### Source data
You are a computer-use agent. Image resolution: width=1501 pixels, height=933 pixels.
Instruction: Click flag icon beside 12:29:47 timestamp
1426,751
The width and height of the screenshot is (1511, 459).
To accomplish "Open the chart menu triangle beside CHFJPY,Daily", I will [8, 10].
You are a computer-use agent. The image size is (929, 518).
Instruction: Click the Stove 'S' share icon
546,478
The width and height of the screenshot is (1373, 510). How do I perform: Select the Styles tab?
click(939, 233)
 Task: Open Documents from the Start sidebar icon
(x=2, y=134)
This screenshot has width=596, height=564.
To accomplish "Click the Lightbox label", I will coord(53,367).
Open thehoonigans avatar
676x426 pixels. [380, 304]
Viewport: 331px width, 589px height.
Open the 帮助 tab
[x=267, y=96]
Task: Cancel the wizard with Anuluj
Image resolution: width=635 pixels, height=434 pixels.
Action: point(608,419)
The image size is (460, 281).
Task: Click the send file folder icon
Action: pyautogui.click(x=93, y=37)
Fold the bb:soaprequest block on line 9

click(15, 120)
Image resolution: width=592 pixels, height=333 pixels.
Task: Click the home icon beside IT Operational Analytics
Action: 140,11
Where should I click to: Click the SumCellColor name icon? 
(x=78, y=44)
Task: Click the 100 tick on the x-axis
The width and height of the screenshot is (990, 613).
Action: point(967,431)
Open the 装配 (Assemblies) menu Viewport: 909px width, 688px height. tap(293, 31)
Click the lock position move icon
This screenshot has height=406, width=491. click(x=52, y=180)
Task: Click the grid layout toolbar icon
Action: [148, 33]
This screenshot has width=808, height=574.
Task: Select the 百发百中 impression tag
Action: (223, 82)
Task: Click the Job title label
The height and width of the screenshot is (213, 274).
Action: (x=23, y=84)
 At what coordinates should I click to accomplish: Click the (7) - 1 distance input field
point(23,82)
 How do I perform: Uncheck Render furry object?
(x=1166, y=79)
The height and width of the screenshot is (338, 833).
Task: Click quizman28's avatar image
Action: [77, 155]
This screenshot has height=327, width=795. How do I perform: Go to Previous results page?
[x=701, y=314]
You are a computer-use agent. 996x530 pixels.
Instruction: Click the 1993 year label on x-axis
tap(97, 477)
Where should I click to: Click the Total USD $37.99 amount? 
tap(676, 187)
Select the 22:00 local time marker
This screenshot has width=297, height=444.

### Aim of the task
Transcribe word for word the lines from the one holding "How do I perform: Uncheck" to the last line of the listing above, inclusive.

### Exercise solution
 How do I perform: Uncheck Render furry object?
(x=1166, y=79)
The height and width of the screenshot is (338, 833).
Task: Click quizman28's avatar image
Action: [77, 155]
This screenshot has height=327, width=795. How do I perform: Go to Previous results page?
[x=701, y=314]
You are a computer-use agent. 996x530 pixels.
Instruction: Click the 1993 year label on x-axis
tap(97, 477)
Where should I click to: Click the Total USD $37.99 amount? 
tap(676, 187)
Select the 22:00 local time marker
This screenshot has width=297, height=444.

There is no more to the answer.